Written task:
Recast every line of the data below as a Markdown table with the columns "Row" and "Line", numbering each row and skipping blank lines.

Dataset entries:

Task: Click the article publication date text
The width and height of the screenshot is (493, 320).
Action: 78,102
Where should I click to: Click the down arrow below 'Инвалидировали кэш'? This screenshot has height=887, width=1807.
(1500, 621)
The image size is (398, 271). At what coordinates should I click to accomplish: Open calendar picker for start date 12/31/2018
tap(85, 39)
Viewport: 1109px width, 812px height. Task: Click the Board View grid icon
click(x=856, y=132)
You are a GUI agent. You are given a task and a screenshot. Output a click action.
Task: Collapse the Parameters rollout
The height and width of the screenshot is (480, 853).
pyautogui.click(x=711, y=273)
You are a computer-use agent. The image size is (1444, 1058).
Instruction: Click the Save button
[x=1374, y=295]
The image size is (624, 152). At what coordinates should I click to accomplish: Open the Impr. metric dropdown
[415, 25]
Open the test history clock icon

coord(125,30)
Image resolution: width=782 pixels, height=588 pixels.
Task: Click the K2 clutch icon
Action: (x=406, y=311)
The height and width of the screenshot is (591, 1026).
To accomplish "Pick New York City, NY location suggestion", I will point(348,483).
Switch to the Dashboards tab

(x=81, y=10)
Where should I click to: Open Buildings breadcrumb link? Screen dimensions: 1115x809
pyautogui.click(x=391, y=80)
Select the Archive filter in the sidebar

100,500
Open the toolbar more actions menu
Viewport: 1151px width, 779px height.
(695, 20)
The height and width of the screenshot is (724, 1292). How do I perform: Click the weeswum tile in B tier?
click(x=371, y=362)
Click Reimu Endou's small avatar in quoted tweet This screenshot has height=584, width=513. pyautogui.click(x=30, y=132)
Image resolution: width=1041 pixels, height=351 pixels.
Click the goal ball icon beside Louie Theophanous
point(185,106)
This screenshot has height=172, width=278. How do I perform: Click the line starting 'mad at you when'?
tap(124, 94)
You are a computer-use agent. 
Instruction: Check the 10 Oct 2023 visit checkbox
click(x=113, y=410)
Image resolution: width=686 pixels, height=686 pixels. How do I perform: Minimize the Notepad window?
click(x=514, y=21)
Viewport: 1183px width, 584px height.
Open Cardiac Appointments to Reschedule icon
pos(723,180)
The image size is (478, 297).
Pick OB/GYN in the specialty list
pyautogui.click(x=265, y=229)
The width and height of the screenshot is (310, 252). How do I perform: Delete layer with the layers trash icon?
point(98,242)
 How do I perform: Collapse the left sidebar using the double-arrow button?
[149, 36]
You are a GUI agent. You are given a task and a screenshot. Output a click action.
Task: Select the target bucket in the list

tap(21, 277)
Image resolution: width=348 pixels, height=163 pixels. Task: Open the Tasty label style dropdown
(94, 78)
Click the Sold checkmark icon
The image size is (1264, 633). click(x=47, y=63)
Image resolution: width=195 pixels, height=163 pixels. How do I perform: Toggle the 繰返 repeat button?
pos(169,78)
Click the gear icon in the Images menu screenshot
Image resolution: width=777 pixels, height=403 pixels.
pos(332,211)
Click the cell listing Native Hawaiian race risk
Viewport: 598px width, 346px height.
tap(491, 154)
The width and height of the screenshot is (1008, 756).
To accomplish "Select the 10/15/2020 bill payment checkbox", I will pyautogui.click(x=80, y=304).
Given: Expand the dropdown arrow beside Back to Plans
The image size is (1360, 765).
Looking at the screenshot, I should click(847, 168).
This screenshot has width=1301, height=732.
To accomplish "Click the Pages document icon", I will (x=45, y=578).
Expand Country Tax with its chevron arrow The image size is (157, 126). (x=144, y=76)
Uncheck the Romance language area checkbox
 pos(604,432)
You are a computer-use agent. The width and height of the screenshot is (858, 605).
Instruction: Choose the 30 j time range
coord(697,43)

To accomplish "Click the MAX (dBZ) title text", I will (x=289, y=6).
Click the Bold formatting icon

Full solution:
| Row | Line |
|---|---|
| 1 | Task: Click the article publication date text |
| 2 | The width and height of the screenshot is (493, 320). |
| 3 | Action: 78,102 |
| 4 | Where should I click to: Click the down arrow below 'Инвалидировали кэш'? This screenshot has height=887, width=1807. |
| 5 | (1500, 621) |
| 6 | The image size is (398, 271). At what coordinates should I click to accomplish: Open calendar picker for start date 12/31/2018 |
| 7 | tap(85, 39) |
| 8 | Viewport: 1109px width, 812px height. Task: Click the Board View grid icon |
| 9 | click(x=856, y=132) |
| 10 | You are a GUI agent. You are given a task and a screenshot. Output a click action. |
| 11 | Task: Collapse the Parameters rollout |
| 12 | The height and width of the screenshot is (480, 853). |
| 13 | pyautogui.click(x=711, y=273) |
| 14 | You are a computer-use agent. The image size is (1444, 1058). |
| 15 | Instruction: Click the Save button |
| 16 | [x=1374, y=295] |
| 17 | The image size is (624, 152). At what coordinates should I click to accomplish: Open the Impr. metric dropdown |
| 18 | [415, 25] |
| 19 | Open the test history clock icon |
| 20 | coord(125,30) |
| 21 | Image resolution: width=782 pixels, height=588 pixels. |
| 22 | Task: Click the K2 clutch icon |
| 23 | Action: (x=406, y=311) |
| 24 | The height and width of the screenshot is (591, 1026). |
| 25 | To accomplish "Pick New York City, NY location suggestion", I will point(348,483). |
| 26 | Switch to the Dashboards tab |
| 27 | (x=81, y=10) |
| 28 | Where should I click to: Open Buildings breadcrumb link? Screen dimensions: 1115x809 |
| 29 | pyautogui.click(x=391, y=80) |
| 30 | Select the Archive filter in the sidebar |
| 31 | 100,500 |
| 32 | Open the toolbar more actions menu |
| 33 | Viewport: 1151px width, 779px height. |
| 34 | (695, 20) |
| 35 | The height and width of the screenshot is (724, 1292). How do I perform: Click the weeswum tile in B tier? |
| 36 | click(x=371, y=362) |
| 37 | Click Reimu Endou's small avatar in quoted tweet This screenshot has height=584, width=513. pyautogui.click(x=30, y=132) |
| 38 | Image resolution: width=1041 pixels, height=351 pixels. |
| 39 | Click the goal ball icon beside Louie Theophanous |
| 40 | point(185,106) |
| 41 | This screenshot has height=172, width=278. How do I perform: Click the line starting 'mad at you when'? |
| 42 | tap(124, 94) |
| 43 | You are a computer-use agent.  |
| 44 | Instruction: Check the 10 Oct 2023 visit checkbox |
| 45 | click(x=113, y=410) |
| 46 | Image resolution: width=686 pixels, height=686 pixels. How do I perform: Minimize the Notepad window? |
| 47 | click(x=514, y=21) |
| 48 | Viewport: 1183px width, 584px height. |
| 49 | Open Cardiac Appointments to Reschedule icon |
| 50 | pos(723,180) |
| 51 | The image size is (478, 297). |
| 52 | Pick OB/GYN in the specialty list |
| 53 | pyautogui.click(x=265, y=229) |
| 54 | The width and height of the screenshot is (310, 252). How do I perform: Delete layer with the layers trash icon? |
| 55 | point(98,242) |
| 56 |  How do I perform: Collapse the left sidebar using the double-arrow button? |
| 57 | [149, 36] |
| 58 | You are a GUI agent. You are given a task and a screenshot. Output a click action. |
| 59 | Task: Select the target bucket in the list |
| 60 | tap(21, 277) |
| 61 | Image resolution: width=348 pixels, height=163 pixels. Task: Open the Tasty label style dropdown |
| 62 | (94, 78) |
| 63 | Click the Sold checkmark icon |
| 64 | The image size is (1264, 633). click(x=47, y=63) |
| 65 | Image resolution: width=195 pixels, height=163 pixels. How do I perform: Toggle the 繰返 repeat button? |
| 66 | pos(169,78) |
| 67 | Click the gear icon in the Images menu screenshot |
| 68 | Image resolution: width=777 pixels, height=403 pixels. |
| 69 | pos(332,211) |
| 70 | Click the cell listing Native Hawaiian race risk |
| 71 | Viewport: 598px width, 346px height. |
| 72 | tap(491, 154) |
| 73 | The width and height of the screenshot is (1008, 756). |
| 74 | To accomplish "Select the 10/15/2020 bill payment checkbox", I will pyautogui.click(x=80, y=304). |
| 75 | Given: Expand the dropdown arrow beside Back to Plans |
| 76 | The image size is (1360, 765). |
| 77 | Looking at the screenshot, I should click(847, 168). |
| 78 | This screenshot has width=1301, height=732. |
| 79 | To accomplish "Click the Pages document icon", I will (x=45, y=578). |
| 80 | Expand Country Tax with its chevron arrow The image size is (157, 126). (x=144, y=76) |
| 81 | Uncheck the Romance language area checkbox |
| 82 |  pos(604,432) |
| 83 | You are a computer-use agent. The width and height of the screenshot is (858, 605). |
| 84 | Instruction: Choose the 30 j time range |
| 85 | coord(697,43) |
| 86 | To accomplish "Click the MAX (dBZ) title text", I will (x=289, y=6). |
| 87 | Click the Bold formatting icon |